Historia de Manzanillo

Localización de Manzanillo en México.

La historia de Manzanillo es la historia del municipio de Manzanillo, en el estado de Colima, México.

La importancia de Manzanillo radica en su río homónimo, convertido en la actualidad en un casi inexistente arroyo que alimenta un campo de golf propiedad de Las Hadas y que, desde tiempos muy remotos, ha sido sitio de asentamientos humanos ya sea para concurrir las embarcaciones en su astillero, organizar tumultos porque el virrey visita la Audiencia, proveer de leña y aguada a marinos revolcados por tempestades, servir de escondrijo a herejes, corsarios y filibusteros, vigilar el Galeón o Nao de China y recibir "Los pliegos de su Majestad", realizar alistamientos para defenderla de posibles desembarcos de afamados saqueadores de mar o traficantes de contrabando, hasta suministrar mano de obra a la infraestructura pujante de la zona turística comprendida hoy en la Cuenca del Pacífico.

Época Prehispánica y Conquista

A pesar de que poco se sabe, el puerto de Manzanillo recibió en tiempos precolombinos el nombre de Cozcatlán, cuya derivación etimológica en lengua Náhuatl significa «Lugar de perlas» o «Donde se fabrican collares de perlas», siendo tan conocida su fama de albergar ricos bancos de madreperla que, según las crónicas, cada noventa días eran enviadas a los mercados de Tlatelolco en la Gran Tenochtitlan como parte de un tributo o pacto comercial que el gobierno de Colimán hizo al dominante imperio azteca a través de sus emisarios Pochtecas.
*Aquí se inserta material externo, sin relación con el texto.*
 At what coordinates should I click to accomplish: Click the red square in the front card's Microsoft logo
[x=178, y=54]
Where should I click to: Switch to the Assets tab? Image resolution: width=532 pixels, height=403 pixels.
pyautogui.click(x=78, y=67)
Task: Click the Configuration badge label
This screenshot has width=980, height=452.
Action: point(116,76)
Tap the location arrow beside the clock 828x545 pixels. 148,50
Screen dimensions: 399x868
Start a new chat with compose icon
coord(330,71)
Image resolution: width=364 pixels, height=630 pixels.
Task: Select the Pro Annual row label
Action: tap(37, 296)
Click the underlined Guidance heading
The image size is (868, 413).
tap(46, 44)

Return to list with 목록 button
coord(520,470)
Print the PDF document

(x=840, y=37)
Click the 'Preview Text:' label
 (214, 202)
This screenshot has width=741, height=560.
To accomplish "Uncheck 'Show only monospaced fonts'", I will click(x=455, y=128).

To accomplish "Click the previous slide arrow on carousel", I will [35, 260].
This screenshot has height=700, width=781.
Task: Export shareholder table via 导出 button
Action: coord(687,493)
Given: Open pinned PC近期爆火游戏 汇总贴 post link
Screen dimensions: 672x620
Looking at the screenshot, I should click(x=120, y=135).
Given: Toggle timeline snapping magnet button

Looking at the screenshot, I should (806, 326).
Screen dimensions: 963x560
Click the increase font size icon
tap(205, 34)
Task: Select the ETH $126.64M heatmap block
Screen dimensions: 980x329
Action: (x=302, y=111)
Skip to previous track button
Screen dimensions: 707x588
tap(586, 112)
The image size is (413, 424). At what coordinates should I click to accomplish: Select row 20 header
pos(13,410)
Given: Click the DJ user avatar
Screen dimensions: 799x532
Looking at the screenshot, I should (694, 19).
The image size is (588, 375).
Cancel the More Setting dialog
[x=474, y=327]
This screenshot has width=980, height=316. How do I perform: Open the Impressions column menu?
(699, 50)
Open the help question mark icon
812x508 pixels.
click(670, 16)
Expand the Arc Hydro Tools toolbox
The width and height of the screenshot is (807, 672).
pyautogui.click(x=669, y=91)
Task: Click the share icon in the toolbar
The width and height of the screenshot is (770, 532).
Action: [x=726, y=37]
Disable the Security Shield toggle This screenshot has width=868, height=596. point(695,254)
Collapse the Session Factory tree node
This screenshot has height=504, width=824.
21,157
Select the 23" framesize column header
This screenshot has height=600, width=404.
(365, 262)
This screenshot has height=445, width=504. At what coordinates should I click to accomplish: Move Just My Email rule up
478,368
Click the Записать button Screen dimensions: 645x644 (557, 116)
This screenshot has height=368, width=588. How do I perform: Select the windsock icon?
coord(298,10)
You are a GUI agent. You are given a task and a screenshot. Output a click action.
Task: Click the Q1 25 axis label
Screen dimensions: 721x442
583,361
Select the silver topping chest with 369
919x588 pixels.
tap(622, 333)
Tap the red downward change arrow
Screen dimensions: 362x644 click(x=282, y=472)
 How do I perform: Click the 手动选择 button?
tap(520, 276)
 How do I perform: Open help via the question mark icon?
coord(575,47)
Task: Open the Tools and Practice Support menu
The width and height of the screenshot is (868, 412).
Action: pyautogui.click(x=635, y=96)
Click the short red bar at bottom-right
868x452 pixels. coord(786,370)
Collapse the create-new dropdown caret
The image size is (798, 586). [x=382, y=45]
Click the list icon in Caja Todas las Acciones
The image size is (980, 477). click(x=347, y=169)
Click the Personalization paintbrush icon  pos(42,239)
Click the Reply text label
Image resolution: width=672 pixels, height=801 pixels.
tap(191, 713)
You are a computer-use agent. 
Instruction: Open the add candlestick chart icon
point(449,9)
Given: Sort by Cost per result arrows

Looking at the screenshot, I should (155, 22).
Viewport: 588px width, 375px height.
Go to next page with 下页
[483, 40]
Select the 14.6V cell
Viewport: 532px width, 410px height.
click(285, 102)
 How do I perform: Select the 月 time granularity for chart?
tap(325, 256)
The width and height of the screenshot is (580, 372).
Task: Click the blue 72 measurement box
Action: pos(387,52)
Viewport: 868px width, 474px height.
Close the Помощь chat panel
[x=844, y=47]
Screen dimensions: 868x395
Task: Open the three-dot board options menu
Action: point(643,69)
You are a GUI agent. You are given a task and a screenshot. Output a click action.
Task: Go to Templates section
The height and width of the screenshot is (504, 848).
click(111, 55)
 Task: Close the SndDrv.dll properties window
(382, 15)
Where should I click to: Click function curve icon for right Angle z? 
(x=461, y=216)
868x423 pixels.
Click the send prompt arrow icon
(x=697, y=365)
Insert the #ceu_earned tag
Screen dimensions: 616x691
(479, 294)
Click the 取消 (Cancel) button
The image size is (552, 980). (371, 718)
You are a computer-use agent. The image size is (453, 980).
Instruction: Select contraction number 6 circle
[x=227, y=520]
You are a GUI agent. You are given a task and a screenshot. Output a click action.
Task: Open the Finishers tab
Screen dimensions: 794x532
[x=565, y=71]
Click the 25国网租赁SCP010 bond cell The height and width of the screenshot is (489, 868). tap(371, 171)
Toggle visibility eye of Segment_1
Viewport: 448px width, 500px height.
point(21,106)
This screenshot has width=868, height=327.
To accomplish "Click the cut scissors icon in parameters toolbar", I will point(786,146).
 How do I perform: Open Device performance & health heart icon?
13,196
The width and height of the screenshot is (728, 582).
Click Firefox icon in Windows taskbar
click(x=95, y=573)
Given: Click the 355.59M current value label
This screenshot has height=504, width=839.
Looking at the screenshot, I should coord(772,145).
También se sostiene la teoría, evidente en la marcada influencia que recibió su cerámica prehispánica, de que este auge comercial llevó a establecer contactos marítimos con pueblos del Perú y el lejano Oriente. Al respecto, Gregorio Torres Quintero en una de sus muchas leyendas que escribió, narra la visita que le hizo un prócer chino de gran dinastía al rey IX de Colimán en el puerto de Salahuac.

Hernán Cortés, conquistador español de la parte central de México.

Basándose en una pronunciación semejante Xalahua, Anguiano Tafolla define a este lugar como: «El que tiene amates (salates) en la arena»; mientras que Figueroa Torres con los vocablos Tzalahua difiere un poco al definirlo como «Lugar en donde se encierra el agua». Se cree que ambas decertaciones en su toponimia guardan apegada importancia geohistórica, así como también el alto valor antropológico de unos rasgos indígenas todavía notables en algunos de sus actuales moradores.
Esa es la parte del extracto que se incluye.